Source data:
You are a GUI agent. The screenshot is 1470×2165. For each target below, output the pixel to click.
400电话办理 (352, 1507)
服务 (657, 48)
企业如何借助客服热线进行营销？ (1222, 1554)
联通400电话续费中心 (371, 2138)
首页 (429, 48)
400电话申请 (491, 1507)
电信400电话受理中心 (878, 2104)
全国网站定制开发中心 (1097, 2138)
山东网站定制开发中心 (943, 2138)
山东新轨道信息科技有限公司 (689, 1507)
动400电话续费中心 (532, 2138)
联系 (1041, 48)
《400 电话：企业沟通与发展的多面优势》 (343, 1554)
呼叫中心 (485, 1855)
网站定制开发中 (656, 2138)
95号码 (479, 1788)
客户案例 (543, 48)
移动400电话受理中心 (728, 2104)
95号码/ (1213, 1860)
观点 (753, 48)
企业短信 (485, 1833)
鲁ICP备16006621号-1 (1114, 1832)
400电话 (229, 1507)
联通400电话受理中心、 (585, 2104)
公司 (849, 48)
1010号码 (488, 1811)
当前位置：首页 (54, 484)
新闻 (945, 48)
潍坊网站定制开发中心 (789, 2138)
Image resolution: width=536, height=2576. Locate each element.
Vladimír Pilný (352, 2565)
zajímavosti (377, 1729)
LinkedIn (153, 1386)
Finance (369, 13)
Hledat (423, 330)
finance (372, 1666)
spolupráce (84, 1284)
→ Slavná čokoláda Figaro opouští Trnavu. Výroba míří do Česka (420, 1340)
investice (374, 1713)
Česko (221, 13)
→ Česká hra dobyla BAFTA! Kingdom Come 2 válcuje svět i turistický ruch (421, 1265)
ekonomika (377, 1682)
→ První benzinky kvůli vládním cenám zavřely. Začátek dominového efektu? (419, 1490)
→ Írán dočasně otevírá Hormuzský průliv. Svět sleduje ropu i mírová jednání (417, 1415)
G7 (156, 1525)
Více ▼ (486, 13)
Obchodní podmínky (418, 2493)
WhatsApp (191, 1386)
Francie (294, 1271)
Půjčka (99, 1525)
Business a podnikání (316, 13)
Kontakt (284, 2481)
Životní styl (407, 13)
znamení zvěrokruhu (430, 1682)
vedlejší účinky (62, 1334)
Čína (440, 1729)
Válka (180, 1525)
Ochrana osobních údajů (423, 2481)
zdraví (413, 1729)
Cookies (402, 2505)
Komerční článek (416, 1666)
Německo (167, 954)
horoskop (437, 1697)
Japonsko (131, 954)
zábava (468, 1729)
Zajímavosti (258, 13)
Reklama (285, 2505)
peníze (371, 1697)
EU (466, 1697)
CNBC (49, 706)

AIM OF THE EXERCISE: List every line above that holds the word "each".

EXERCISE RESULT:
You are a GUI agent. The screenshot is 1470×2165. For each target below, output the pixel to click.
Image resolution: width=536, height=2576. Locate each element.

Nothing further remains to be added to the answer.